Sono centri privati, per proprietà o comunque per gestione, affidati a società come la Geo Corp o Corrections corporation of America, colossi transnazionali della detenzione, che operano quasi ovunque nel mondo. Alla richiesta di tagliare una voce di spesa che si fa sempre più pesante, la "Big Corporation" della detenzione – che, oltre ai centri di detenzione per migranti clandestini, gestiscono carceri in ogni dove – ha risposto picche e ha ottenuto il rifinanziamento dell'attività, con un incremento di 440 milioni di dollari per il capitolo “clandestini”.

Nel frattempo, una ricerca sui micro-comportamenti dei politici statunitensi rivela che, tra una votazione e l'altra, uno dei loro passatempi preferiti è giocare a un videogioco "sparatutto", da anni al centro di accuse di razzismo, che consiste nell'ammazzare più migranti possibile.
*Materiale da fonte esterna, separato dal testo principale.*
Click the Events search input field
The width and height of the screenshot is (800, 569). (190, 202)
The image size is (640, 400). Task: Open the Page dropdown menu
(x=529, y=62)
Un giochetto semplice, che rientra nella categoria dei "casual games", ovvero dei passatempo. Eppure, tra una votazione e l'altra, quando magari si sta discutendo di rifinanziare il business della detenzione dei migranti, questi politici sparano a donne e bambini messicani, "senza freni e senza pietà" – come si legge nelle brevi note del "gioco".

Questo significa, come ha osservato il padre gesuita Thomas Greene, che il compito delle autorità di polizia finisce per essere quello di “garantire” la redditività del business.

In altri termini, che le strutture costruite e gestite dalle società private di detenzione devono essere riempite quotidianamente di migranti, nella maggior parte dei casi senza precedenti penali, in modo tale da assicurare la soglia giornaliera di redditività e di capienza, al costo di 160 euro giornalieri pro capite per persona.

L’uomo quasi non serve più, non nei normali processi produttivi del “mundo civilizado”. E così, come ha osservato il professor Yuval Noah Harari, dell’Università Ebraica di Gerusalemme, parlando di un'altra deriva biopolitica, quella del darwinismo high-tech:

quando l’economia prende a godere di “servizi di algoritmi altamente intelligenti e non coscienti, il comune essere umano comincia a perdere valore”.

Questo sul piano morale, dove i numeri uccidono la concretezza dialogica delle relazioni. Ma…

… sul piano finanziario, anche una vita di scarto può essere messa a valore e produrre per altri quegli utili che, oramai, non potrà più produrre per sé. In questo senso – cinico e brutale, ripetiamolo – le biopolitiche dell’esclusione sono un business imponente su scala globale, con impatto locale.

Rendono quasi più della droga e comportano assai meno rischi di produzione.